- YOUR OBJECTIVE
From the entries below, please output exactly the lines starting at the one containing "Image resolution: width=1568" and ending at the one containing "The width and height of the screenshot is (1024, 683).", both included.

- DATASET EXCERPTS
------------------------------------------------------------

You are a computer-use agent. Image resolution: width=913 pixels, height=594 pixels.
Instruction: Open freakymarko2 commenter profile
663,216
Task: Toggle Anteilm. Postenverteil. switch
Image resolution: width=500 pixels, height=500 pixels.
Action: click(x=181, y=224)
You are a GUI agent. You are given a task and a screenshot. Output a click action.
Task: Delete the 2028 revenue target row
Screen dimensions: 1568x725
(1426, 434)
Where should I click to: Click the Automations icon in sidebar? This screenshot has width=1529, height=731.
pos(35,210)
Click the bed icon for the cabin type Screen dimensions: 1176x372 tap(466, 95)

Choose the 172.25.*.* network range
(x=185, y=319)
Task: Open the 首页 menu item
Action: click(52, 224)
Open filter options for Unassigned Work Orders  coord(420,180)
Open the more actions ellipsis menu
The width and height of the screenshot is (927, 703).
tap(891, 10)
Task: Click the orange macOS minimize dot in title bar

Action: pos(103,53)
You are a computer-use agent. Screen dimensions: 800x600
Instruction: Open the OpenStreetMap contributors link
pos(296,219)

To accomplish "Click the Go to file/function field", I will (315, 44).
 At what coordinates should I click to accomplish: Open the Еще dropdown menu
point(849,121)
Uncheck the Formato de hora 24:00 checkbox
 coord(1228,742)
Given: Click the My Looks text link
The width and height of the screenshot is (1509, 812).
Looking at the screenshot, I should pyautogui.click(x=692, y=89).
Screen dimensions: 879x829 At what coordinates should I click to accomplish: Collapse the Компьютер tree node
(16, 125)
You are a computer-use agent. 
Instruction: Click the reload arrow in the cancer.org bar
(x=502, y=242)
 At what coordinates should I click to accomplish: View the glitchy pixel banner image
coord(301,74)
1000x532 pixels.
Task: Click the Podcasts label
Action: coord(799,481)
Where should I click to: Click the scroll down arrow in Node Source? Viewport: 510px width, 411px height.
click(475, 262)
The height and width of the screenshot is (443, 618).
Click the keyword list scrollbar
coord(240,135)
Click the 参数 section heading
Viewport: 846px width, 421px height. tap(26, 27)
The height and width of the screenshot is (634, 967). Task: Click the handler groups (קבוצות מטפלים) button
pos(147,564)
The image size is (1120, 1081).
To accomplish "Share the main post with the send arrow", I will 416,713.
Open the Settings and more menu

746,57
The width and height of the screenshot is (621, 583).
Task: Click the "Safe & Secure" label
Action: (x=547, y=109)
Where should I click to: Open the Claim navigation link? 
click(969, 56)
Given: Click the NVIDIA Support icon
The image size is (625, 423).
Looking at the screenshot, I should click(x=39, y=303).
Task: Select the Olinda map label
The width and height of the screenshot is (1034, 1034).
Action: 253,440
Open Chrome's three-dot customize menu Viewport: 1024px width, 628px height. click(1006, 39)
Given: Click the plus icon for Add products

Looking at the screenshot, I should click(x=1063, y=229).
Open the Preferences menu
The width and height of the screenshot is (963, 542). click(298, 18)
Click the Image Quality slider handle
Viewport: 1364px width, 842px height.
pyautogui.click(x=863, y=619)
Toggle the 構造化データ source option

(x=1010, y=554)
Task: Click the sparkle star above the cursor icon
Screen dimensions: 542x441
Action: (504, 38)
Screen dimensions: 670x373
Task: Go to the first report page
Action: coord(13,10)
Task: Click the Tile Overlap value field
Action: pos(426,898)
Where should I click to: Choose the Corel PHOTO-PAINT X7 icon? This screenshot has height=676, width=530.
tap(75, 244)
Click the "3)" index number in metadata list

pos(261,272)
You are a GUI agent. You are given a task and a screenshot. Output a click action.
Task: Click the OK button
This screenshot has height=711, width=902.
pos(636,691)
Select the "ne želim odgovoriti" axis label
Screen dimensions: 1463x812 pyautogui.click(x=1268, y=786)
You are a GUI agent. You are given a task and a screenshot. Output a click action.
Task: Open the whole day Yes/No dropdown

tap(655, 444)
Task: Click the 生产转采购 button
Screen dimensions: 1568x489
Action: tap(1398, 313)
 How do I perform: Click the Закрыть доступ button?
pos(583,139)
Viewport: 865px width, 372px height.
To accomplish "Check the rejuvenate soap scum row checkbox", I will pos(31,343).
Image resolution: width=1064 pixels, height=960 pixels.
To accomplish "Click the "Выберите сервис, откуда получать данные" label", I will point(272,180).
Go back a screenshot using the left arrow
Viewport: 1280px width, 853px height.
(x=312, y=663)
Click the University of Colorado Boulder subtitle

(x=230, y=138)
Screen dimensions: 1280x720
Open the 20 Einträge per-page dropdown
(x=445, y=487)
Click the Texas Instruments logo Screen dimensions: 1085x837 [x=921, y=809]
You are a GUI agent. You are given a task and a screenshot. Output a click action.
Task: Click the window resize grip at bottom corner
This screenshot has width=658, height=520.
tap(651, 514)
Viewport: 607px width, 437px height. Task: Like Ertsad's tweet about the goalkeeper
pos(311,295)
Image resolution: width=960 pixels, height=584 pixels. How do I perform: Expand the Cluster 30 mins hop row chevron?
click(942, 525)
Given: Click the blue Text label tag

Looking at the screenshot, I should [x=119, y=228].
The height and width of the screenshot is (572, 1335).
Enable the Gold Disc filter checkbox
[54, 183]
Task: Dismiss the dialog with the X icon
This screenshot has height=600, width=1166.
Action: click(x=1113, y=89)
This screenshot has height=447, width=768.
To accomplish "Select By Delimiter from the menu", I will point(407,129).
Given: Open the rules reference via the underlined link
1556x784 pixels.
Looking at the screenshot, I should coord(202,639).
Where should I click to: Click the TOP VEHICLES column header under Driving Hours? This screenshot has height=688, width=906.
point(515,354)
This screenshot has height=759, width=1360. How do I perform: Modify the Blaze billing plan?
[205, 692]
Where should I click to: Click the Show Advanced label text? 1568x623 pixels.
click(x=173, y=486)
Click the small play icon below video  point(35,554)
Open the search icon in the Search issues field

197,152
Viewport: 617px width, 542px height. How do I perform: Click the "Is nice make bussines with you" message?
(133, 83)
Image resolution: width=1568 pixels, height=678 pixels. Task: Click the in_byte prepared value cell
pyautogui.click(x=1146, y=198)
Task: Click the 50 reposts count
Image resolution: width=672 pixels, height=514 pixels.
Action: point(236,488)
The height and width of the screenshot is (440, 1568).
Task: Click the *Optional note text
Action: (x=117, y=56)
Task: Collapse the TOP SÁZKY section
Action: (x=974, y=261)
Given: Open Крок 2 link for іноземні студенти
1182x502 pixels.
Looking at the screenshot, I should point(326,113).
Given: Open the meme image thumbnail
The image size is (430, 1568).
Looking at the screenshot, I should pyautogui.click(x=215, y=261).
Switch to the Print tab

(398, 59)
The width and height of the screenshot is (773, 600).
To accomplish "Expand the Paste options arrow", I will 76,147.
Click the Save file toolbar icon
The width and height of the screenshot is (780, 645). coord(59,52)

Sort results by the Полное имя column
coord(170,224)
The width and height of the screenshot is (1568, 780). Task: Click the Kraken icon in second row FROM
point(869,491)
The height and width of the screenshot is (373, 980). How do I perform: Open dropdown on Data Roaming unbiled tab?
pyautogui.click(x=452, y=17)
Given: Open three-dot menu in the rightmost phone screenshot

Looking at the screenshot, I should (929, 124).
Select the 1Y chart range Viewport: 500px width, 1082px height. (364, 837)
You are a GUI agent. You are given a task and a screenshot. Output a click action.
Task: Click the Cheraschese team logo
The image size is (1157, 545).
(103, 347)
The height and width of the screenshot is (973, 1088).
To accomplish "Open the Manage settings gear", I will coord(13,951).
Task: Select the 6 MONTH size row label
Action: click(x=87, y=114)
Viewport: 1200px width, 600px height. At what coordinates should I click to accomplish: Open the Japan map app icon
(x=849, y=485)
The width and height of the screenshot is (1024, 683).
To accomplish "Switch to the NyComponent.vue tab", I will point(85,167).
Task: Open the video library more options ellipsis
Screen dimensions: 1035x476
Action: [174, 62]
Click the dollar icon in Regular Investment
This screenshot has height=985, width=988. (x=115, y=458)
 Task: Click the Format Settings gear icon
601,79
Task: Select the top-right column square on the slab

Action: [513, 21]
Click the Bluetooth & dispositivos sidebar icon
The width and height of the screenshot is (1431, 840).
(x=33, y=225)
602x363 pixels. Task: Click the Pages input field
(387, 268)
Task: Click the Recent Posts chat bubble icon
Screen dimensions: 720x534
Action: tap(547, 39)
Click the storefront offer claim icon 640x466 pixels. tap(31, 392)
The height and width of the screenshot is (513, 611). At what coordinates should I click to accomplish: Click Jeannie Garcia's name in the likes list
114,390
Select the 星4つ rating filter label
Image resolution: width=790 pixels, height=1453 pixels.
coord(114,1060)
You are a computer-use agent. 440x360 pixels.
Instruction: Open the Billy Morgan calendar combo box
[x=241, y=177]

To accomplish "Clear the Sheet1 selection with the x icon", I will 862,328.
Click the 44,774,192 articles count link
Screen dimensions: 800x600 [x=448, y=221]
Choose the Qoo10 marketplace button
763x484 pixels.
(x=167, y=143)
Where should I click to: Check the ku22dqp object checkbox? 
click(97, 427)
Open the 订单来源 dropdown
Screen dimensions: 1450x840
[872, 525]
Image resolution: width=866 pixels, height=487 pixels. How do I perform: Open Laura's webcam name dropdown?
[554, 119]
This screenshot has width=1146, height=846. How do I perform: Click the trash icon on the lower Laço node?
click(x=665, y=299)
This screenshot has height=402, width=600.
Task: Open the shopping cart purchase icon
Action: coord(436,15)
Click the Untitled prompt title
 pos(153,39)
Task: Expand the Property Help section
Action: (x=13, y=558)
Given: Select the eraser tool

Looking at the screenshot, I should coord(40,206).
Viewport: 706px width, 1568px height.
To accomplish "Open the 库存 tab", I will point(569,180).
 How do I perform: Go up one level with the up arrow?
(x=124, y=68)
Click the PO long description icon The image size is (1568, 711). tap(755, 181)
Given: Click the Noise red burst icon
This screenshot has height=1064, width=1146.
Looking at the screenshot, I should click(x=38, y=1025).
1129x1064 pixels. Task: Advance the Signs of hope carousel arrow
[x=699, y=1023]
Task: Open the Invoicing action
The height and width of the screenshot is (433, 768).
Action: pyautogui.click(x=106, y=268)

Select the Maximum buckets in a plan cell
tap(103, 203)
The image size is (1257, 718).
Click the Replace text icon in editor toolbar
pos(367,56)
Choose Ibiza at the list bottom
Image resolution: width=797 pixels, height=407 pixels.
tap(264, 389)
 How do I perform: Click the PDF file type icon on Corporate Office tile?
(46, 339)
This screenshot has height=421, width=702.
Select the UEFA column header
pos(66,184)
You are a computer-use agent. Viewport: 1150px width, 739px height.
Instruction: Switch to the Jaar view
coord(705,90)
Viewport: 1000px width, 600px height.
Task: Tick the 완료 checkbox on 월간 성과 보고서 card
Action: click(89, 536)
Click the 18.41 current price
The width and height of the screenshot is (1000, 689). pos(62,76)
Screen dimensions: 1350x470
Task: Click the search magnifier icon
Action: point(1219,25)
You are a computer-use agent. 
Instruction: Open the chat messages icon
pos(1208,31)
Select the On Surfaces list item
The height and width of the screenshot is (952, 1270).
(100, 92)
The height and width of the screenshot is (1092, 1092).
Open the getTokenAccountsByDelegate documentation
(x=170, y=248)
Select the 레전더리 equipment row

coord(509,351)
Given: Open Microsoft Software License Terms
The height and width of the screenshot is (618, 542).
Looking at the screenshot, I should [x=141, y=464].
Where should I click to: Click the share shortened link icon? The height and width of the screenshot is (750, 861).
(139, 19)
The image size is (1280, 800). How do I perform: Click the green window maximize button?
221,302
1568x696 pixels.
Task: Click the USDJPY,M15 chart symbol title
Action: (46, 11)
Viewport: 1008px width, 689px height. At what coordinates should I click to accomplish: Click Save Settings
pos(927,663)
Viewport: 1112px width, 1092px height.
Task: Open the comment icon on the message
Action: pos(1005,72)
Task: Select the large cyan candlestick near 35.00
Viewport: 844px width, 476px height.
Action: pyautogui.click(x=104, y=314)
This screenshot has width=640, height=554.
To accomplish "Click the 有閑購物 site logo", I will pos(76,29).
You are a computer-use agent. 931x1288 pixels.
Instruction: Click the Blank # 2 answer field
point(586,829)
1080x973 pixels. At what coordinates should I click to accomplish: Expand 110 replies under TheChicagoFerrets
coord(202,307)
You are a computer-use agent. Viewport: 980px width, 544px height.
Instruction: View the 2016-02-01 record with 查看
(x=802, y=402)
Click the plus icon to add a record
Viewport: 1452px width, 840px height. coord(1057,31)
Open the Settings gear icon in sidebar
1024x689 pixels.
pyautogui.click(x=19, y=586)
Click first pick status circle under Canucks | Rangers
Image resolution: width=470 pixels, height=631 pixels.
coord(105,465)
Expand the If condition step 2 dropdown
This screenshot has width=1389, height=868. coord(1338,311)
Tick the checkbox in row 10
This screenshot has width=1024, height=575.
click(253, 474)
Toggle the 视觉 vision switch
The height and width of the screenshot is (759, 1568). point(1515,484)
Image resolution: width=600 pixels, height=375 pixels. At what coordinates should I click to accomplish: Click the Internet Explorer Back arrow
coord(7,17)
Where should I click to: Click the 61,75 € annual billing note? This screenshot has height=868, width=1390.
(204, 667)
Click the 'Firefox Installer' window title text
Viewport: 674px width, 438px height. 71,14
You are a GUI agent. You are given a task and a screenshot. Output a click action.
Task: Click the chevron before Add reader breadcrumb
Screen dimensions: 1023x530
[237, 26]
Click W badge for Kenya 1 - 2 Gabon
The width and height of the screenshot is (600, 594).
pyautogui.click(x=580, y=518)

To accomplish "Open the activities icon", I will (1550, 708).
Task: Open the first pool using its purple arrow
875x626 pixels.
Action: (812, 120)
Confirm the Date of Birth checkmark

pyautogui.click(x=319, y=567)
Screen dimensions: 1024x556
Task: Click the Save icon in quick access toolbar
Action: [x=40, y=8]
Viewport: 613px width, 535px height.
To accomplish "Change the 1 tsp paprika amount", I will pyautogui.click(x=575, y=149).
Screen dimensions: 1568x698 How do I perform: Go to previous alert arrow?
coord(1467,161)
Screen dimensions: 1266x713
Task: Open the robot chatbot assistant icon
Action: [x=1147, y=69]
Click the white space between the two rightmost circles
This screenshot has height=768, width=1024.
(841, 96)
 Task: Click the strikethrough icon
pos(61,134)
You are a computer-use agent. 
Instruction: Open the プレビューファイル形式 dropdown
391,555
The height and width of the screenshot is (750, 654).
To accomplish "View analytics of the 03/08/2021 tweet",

------------------------------------------------------------

- RESPONSE BELOW
Image resolution: width=1568 pixels, height=678 pixels. Task: Click the in_byte prepared value cell
pyautogui.click(x=1146, y=198)
Task: Click the 50 reposts count
Image resolution: width=672 pixels, height=514 pixels.
Action: point(236,488)
The height and width of the screenshot is (440, 1568).
Task: Click the *Optional note text
Action: (x=117, y=56)
Task: Collapse the TOP SÁZKY section
Action: (x=974, y=261)
Given: Open Крок 2 link for іноземні студенти
1182x502 pixels.
Looking at the screenshot, I should point(326,113).
Given: Open the meme image thumbnail
The image size is (430, 1568).
Looking at the screenshot, I should pyautogui.click(x=215, y=261).
Switch to the Print tab

(398, 59)
The width and height of the screenshot is (773, 600).
To accomplish "Expand the Paste options arrow", I will 76,147.
Click the Save file toolbar icon
The width and height of the screenshot is (780, 645). coord(59,52)

Sort results by the Полное имя column
coord(170,224)
The width and height of the screenshot is (1568, 780). Task: Click the Kraken icon in second row FROM
point(869,491)
The height and width of the screenshot is (373, 980). How do I perform: Open dropdown on Data Roaming unbiled tab?
pyautogui.click(x=452, y=17)
Given: Open three-dot menu in the rightmost phone screenshot

Looking at the screenshot, I should (929, 124).
Select the 1Y chart range Viewport: 500px width, 1082px height. (364, 837)
You are a GUI agent. You are given a task and a screenshot. Output a click action.
Task: Click the Cheraschese team logo
The image size is (1157, 545).
(103, 347)
The height and width of the screenshot is (973, 1088).
To accomplish "Open the Manage settings gear", I will coord(13,951).
Task: Select the 6 MONTH size row label
Action: click(x=87, y=114)
Viewport: 1200px width, 600px height. At what coordinates should I click to accomplish: Open the Japan map app icon
(x=849, y=485)
The width and height of the screenshot is (1024, 683).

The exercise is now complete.